**Exercise goal**: Starting with the line containing "Image resolution: width=1660" and going on through the line containing "Given: Click the Okta logo", return the lines of the data below exactly, and only those.

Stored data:
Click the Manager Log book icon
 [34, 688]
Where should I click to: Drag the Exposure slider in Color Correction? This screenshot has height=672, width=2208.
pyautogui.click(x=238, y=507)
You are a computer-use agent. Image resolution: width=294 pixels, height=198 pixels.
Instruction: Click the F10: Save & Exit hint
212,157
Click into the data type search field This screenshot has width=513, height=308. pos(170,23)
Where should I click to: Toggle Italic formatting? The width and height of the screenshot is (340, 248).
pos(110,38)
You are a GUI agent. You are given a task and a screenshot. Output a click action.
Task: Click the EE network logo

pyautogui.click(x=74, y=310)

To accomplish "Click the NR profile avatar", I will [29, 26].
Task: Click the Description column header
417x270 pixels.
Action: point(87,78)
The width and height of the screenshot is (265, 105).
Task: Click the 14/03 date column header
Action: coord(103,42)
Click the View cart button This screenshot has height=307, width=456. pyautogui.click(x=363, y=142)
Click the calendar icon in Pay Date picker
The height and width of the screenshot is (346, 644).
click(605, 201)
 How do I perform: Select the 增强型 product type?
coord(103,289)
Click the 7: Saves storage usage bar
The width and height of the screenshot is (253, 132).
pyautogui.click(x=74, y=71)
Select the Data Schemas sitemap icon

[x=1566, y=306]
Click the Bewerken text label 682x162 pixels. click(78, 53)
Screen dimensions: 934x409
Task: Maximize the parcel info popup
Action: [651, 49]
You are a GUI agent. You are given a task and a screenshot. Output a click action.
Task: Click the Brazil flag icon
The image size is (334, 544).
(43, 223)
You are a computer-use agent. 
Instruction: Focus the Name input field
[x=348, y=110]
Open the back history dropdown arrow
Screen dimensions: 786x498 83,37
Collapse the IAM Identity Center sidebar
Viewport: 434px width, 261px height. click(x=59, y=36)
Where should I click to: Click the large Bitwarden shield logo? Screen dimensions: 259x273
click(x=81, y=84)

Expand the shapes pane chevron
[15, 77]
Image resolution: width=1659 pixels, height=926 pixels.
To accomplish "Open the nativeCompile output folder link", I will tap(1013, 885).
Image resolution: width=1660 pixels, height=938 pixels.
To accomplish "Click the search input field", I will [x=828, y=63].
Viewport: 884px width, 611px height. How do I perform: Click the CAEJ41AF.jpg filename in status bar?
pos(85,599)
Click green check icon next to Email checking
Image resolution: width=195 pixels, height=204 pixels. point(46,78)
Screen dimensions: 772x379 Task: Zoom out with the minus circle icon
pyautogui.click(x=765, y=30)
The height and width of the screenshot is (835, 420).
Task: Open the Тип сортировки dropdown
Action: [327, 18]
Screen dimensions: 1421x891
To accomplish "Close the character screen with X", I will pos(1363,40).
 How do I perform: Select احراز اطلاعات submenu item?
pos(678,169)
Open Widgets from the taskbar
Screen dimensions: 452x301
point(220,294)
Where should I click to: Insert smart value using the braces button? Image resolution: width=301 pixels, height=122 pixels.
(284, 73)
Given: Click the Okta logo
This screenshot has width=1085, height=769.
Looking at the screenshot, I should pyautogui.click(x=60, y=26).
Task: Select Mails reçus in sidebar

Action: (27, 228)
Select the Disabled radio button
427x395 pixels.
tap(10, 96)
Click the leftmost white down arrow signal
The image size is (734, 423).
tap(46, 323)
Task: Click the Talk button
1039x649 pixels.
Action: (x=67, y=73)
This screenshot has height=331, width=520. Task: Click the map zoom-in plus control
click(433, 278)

**Answer for this exercise**:
Image resolution: width=1660 pixels, height=938 pixels.
To accomplish "Click the search input field", I will [x=828, y=63].
Viewport: 884px width, 611px height. How do I perform: Click the CAEJ41AF.jpg filename in status bar?
pos(85,599)
Click green check icon next to Email checking
Image resolution: width=195 pixels, height=204 pixels. point(46,78)
Screen dimensions: 772x379 Task: Zoom out with the minus circle icon
pyautogui.click(x=765, y=30)
The height and width of the screenshot is (835, 420).
Task: Open the Тип сортировки dropdown
Action: [327, 18]
Screen dimensions: 1421x891
To accomplish "Close the character screen with X", I will pos(1363,40).
 How do I perform: Select احراز اطلاعات submenu item?
pos(678,169)
Open Widgets from the taskbar
Screen dimensions: 452x301
point(220,294)
Where should I click to: Insert smart value using the braces button? Image resolution: width=301 pixels, height=122 pixels.
(284, 73)
Given: Click the Okta logo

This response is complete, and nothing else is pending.